Rewrite the stretch of the listing from the line containing "Viewport: 808px width, 370px height." through the line containing "I will coord(151,92).", replacing "Authorization tab" with "Billing tab" and keeping everything else the same.

***** Input records *****

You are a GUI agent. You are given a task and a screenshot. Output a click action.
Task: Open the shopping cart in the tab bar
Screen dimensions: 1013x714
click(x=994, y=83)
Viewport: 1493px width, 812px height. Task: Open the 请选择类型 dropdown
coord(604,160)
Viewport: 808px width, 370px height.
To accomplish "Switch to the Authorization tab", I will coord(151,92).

*****
***** Input records *****

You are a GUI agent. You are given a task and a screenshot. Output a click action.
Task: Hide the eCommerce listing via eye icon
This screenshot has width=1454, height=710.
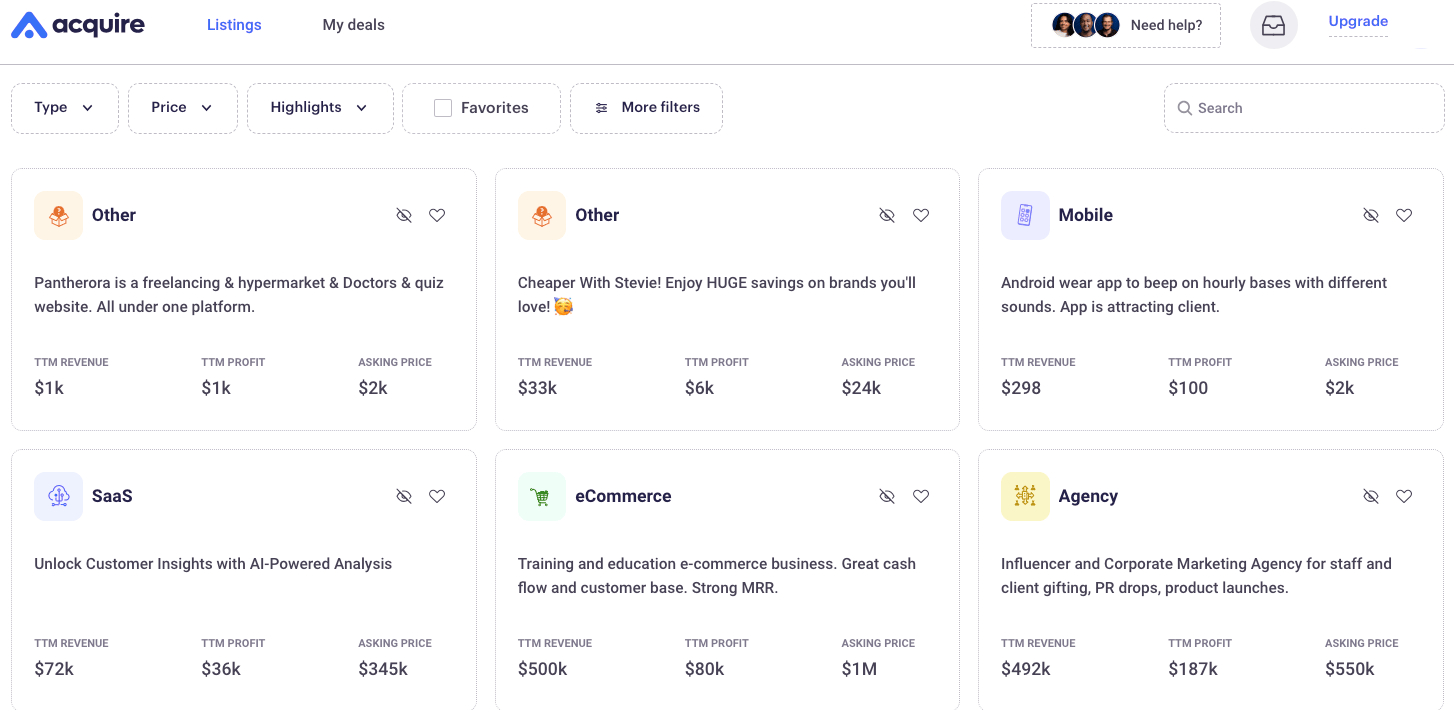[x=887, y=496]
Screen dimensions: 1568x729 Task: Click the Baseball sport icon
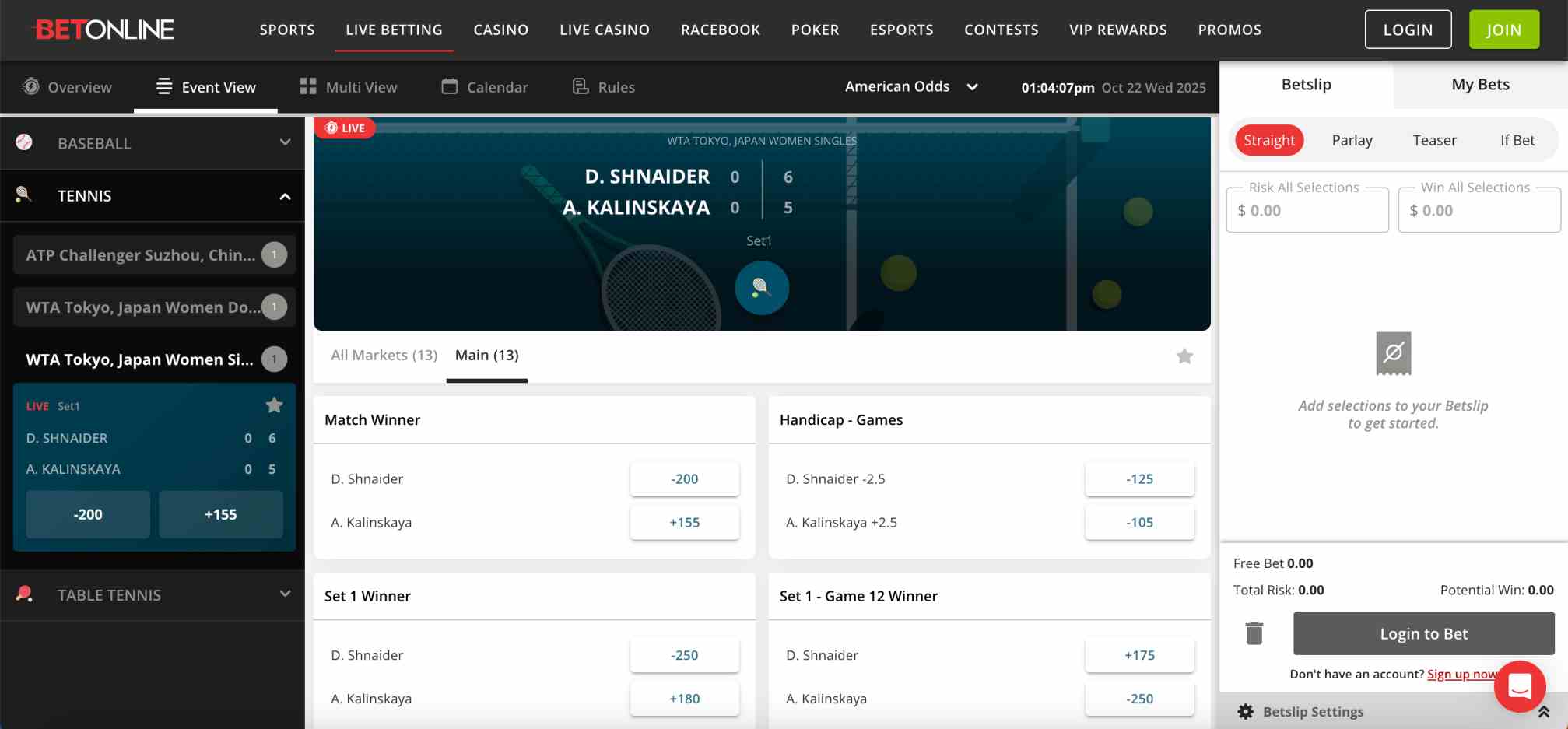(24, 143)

*****

## Final result
Viewport: 808px width, 370px height.
To accomplish "Switch to the Billing tab", I will coord(151,92).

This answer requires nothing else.